We had a monolith. Not a big-ball-of-mud monolith, but a NestJS application with ~15 modules where the boundaries were blurry. Over time, modules had accumulated cross-imports that made them impossible to extract cleanly. The UserModule knew about NotificationModule which knew about UserModule. Circular dependencies, patched with forwardRef().

The question I faced: microservices now, or disciplined monolith?

The microservices-first instinct is a trap I almost fell into. Microservices introduce distribution overhead, network failures, serialisation costs, and operational complexity that a small engineering team can't absorb while also shipping product. We had four backend engineers. We were not Google.

The decision: modular monolith with enforced domain isolation.

src/
  modules/
    user/
      user.module.ts
      user.controller.ts
      user.service.ts
      user.repository.ts     # Only this file touches the DB for users
      user.events.ts         # Domain events emitted by this module
    order/
      order.module.ts
      order.service.ts
      order.repository.ts
    notification/
      notification.module.ts
      notification.service.ts
  shared/
    events/
      event-bus.ts           # Internal event bus for cross-module communication
    infrastructure/
      prisma.service.ts
      redis.service.ts

The key rule: modules communicate via events, not direct service injection (except for explicitly declared facades). The OrderModule doesn't import NotificationModule. When an order is created, it emits an OrderCreated event on the internal bus. NotificationModule listens and acts. Zero direct coupling.

// order/order.service.ts
@Injectable()
export class OrderService {
  constructor(
    private readonly orderRepo: OrderRepository,
    private readonly events: EventBus,
  ) {}
 
  async createOrder(dto: CreateOrderDto, userId: string): Promise<Order> {
    const order = await this.orderRepo.create({ ...dto, userId });
 
    // Fire and forget — notification service handles this asynchronously
    this.events.emit(new OrderCreatedEvent(order));
 
    return order;
  }
}

When we eventually need to extract a service, the domain boundary is already clean.
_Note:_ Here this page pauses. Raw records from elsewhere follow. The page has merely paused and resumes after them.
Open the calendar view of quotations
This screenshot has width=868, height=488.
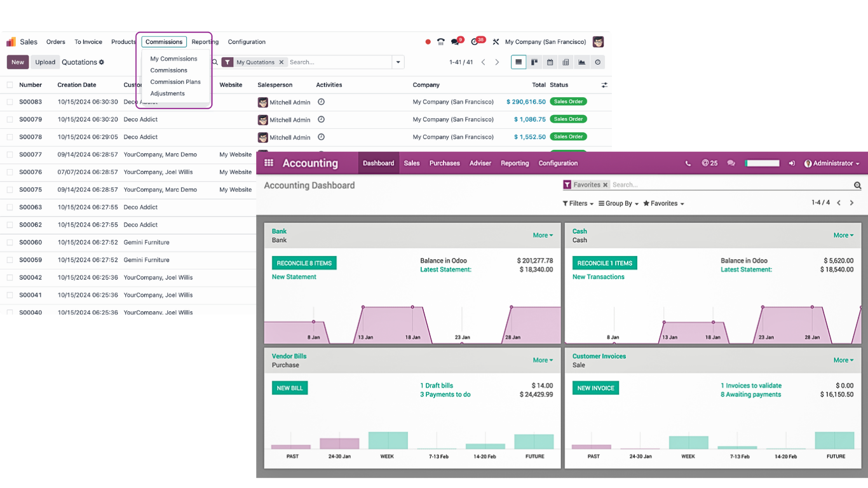pyautogui.click(x=550, y=62)

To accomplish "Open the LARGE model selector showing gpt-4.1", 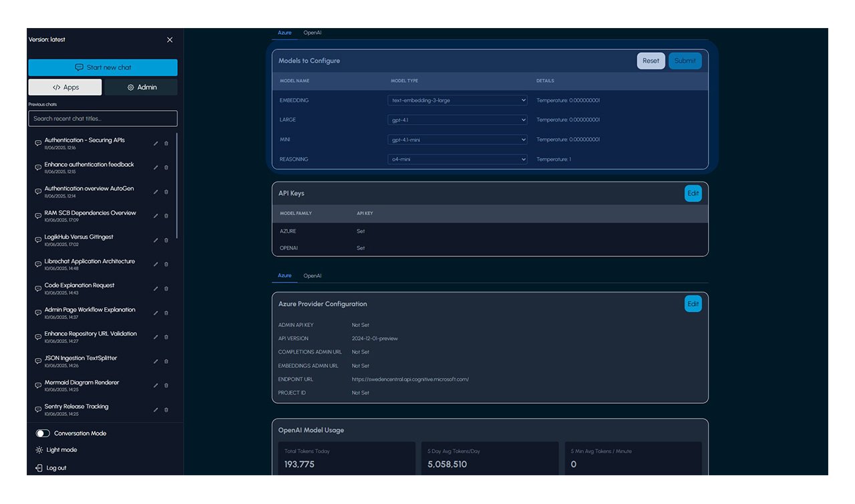I will click(457, 119).
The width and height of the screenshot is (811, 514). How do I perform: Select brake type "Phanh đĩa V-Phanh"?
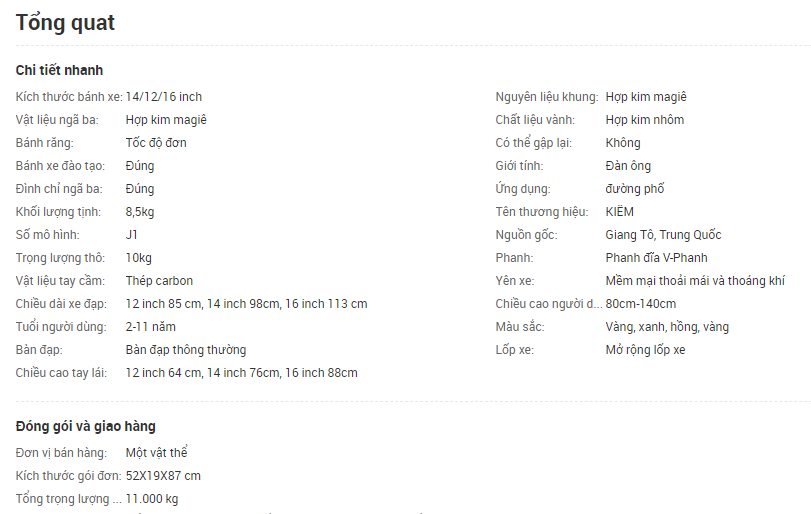point(656,258)
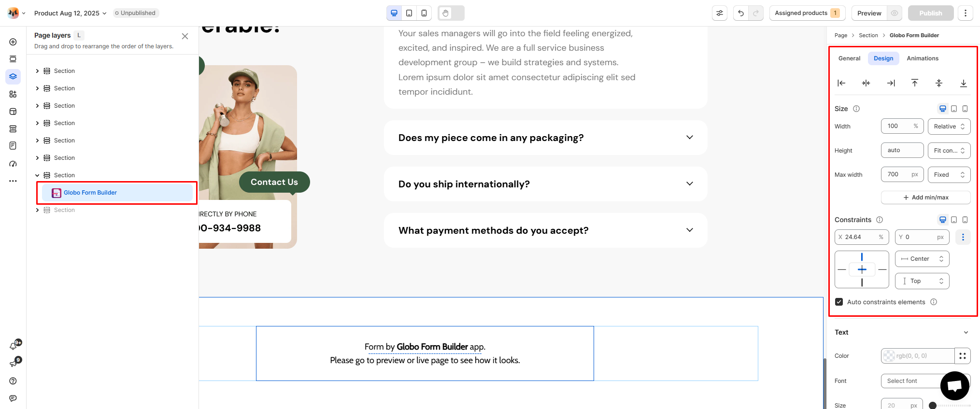Screen dimensions: 980x409
Task: Click the align bottom icon
Action: pyautogui.click(x=963, y=83)
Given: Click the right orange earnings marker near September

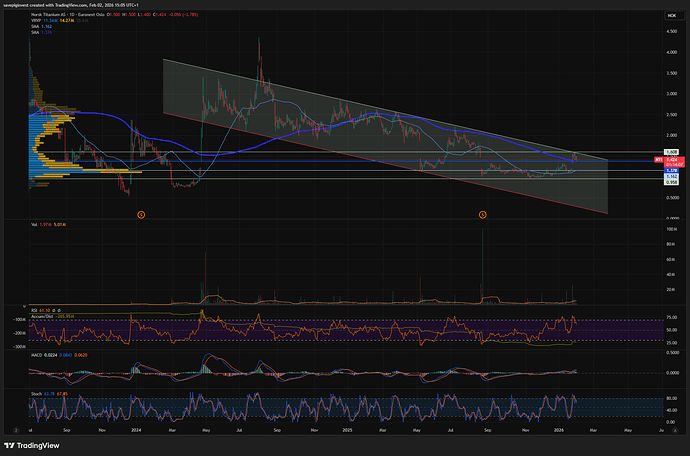Looking at the screenshot, I should 482,214.
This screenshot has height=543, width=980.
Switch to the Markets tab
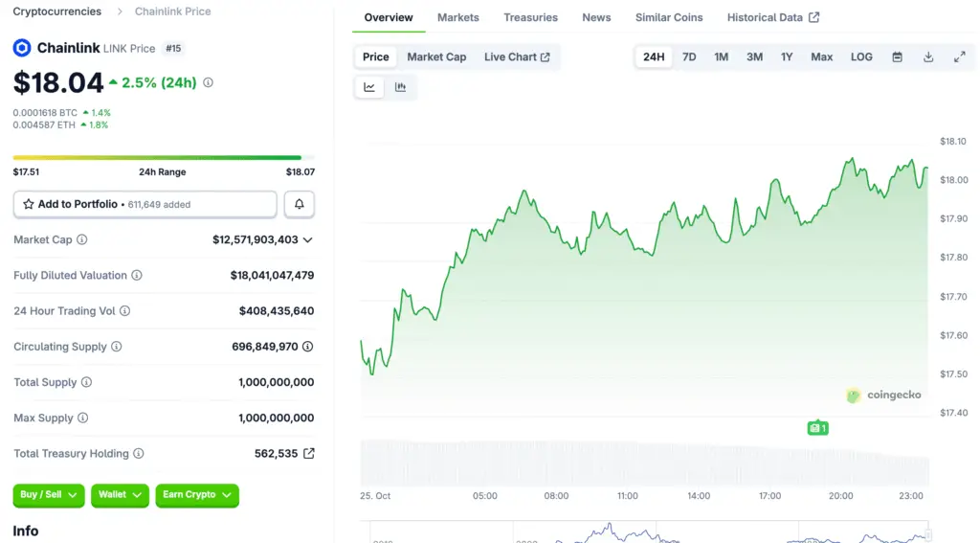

The event-based coupling means the extraction is a matter of moving a message from an in-process bus to RabbitMQ — not a refactor.

Database Access Patterns: The Consistency vs Performance Tension

The second major decision: Prisma vs raw SQL for complex queries.

Prisma is excellent for 80% of queries. The type safety, the migration system, and the readable query builder are genuine productivity multipliers for a team. But Prisma has a well-known N+1 problem in nested includes, and its aggregation queries generate SQL that's sometimes 5× slower than the equivalent raw query.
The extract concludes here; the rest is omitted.